It's easy to forget just about everything these days ... thanks to our handy tools such as contact lists that hold the memory so that our minds can be used for other important ideas such as remembering that there is a preference feature in iTunes that actually makes sense.
While loading some songs last night and today, I realized that my preferences must be wack-o --- since, in order to have something other than "Track XX" display, I was typing in the song name. Why? Because my advanced import preferences didn't have a check where a check was needed: to find the names of the songs on the Internet. Oh thank heaven for the Internet!
After correcting my iTunes preferences so that the songs load quickly, I turned my thoughts to other preferences -- such as those found in marketing. I know that many marketers, when building a form for a Web site, ask for every type of preference. This extreme version of a preference form is meant to capture as much data as possible: so that they can fill their little database and make it a big database.
Sometimes these forms ask for too much; in fact, Jakob Nielsen recognized "cumbersome forms" as a top design mistake in 2005.
When is a preference only a preference and not an invasion of privacy?
One clear answer: when it's in iTunes ... at least I hope so (I could be wrong).
But then, I tend toward conspiracy theory when I start to think about the databases that I'm already in -- and it becomes near obsession when I think about the future databases that I'll be in...
or maybe those already exist in D.C. ??
This post has rambled from memory to preferences to conspiracy ... so where's the Web Analytics in that?
Web Analytics will help you determine if you've allowed the marketers to step over the line to near privacy invasion.

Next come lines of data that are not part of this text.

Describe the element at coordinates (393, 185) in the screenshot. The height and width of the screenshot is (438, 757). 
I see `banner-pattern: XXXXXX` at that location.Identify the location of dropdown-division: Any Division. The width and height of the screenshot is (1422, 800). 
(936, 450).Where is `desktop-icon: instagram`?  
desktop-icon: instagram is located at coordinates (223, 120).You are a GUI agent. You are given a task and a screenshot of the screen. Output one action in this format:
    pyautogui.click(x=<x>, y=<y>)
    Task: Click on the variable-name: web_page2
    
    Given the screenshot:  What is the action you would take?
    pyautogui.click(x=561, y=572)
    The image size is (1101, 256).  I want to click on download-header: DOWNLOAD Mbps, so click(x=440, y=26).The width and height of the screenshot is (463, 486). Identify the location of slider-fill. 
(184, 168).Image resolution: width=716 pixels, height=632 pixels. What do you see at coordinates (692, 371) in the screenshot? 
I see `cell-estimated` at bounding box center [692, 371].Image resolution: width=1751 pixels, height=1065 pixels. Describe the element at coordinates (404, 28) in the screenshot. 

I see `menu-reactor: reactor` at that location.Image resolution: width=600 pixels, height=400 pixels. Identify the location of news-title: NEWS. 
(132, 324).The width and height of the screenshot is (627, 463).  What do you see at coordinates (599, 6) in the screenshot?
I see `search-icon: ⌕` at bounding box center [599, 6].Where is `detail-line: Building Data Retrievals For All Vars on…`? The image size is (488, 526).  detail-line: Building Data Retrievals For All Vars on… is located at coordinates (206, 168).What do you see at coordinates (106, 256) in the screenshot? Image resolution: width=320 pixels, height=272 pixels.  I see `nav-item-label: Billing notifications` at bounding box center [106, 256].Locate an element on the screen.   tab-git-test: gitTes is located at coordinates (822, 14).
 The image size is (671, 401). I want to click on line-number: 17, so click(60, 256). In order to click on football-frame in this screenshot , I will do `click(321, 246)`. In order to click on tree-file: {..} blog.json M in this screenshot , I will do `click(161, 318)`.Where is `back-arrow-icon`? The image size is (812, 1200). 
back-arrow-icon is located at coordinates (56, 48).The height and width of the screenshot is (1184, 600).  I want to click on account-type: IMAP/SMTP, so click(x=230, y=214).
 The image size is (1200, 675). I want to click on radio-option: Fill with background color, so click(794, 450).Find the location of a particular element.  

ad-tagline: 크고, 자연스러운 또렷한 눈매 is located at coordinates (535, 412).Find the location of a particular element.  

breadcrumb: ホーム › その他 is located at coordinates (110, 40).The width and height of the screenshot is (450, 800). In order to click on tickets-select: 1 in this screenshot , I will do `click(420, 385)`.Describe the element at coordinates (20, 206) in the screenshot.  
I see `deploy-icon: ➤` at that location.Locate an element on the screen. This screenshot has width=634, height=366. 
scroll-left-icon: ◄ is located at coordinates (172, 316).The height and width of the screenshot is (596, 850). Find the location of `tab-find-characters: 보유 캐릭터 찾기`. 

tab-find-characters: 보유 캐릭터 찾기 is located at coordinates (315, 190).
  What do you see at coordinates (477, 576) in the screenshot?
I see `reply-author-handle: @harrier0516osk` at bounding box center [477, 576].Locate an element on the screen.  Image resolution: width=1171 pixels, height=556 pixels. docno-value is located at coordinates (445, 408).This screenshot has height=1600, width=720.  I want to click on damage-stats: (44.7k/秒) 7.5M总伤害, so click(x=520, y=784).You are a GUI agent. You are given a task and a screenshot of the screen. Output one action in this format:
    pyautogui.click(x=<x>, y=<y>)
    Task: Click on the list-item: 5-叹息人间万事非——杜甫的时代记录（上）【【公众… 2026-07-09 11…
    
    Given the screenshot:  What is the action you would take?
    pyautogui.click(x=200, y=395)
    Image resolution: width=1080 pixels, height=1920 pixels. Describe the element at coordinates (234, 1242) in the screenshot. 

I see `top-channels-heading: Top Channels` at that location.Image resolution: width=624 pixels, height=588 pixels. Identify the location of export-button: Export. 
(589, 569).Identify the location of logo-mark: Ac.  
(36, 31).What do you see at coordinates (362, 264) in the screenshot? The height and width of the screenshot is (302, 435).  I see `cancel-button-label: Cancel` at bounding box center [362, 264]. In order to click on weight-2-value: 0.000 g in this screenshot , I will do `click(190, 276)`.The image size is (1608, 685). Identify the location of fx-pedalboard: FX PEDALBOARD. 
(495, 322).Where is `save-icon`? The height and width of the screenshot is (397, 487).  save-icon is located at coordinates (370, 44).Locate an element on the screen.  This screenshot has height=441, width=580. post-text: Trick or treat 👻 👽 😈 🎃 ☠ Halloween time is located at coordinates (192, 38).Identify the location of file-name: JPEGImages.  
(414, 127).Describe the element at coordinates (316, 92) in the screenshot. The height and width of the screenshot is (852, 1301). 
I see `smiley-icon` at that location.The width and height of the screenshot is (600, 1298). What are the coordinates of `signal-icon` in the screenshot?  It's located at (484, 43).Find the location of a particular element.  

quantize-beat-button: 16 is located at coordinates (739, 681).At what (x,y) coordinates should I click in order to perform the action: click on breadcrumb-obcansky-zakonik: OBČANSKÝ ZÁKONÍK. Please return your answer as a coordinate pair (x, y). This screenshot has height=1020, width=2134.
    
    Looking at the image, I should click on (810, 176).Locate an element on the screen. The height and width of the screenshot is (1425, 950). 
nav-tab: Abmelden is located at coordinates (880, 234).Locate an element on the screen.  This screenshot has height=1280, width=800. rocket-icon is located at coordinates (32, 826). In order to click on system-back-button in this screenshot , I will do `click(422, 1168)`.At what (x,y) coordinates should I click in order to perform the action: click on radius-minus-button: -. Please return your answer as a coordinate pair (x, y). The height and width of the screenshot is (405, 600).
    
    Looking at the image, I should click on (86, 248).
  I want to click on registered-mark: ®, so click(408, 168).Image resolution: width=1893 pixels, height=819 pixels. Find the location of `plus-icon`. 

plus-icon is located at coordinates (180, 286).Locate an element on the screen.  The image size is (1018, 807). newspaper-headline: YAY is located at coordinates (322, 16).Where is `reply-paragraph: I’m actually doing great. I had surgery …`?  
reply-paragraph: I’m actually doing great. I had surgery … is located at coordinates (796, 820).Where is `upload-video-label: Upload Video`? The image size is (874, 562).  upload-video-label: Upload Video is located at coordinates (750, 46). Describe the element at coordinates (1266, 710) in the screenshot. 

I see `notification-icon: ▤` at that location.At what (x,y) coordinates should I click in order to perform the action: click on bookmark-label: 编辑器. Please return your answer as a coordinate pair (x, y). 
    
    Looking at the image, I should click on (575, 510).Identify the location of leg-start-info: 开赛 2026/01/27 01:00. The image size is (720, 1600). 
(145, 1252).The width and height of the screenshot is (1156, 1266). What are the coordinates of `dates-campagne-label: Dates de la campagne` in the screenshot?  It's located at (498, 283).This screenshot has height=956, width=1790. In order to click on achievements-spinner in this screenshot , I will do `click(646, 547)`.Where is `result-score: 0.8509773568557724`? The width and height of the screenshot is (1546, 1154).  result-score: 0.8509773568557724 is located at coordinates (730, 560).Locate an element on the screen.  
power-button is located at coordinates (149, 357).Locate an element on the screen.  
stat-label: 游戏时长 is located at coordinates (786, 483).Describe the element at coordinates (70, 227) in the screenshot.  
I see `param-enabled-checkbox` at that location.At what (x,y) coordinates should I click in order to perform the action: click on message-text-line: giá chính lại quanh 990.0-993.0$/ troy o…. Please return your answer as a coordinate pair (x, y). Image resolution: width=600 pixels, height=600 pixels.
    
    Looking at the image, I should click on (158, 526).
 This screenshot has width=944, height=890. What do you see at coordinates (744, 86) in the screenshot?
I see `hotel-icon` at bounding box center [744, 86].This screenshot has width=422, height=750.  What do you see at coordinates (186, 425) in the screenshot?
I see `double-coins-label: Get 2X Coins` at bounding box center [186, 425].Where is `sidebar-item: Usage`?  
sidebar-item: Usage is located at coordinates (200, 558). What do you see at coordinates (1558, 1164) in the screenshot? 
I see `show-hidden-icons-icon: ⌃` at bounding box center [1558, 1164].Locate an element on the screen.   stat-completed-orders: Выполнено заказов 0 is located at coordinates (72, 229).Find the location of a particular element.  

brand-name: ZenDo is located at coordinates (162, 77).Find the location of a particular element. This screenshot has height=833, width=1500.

How so?
By monitoring your forms or changes in your forms: use the famous bounce rate as a measure (you'll notice that Grok's description is not about monitoring forms -- but a form is a page and thus it makes sense to use this measure).
If you make a major change or build a brand new form -- you may even want to monitor each field within the form: where specifically does your visitor drop out? Before moving forward with field-level analysis, though, you'll want to weigh the cost of data-capture against the benefit: many reporting tools today charge for each event (rather than by the page view).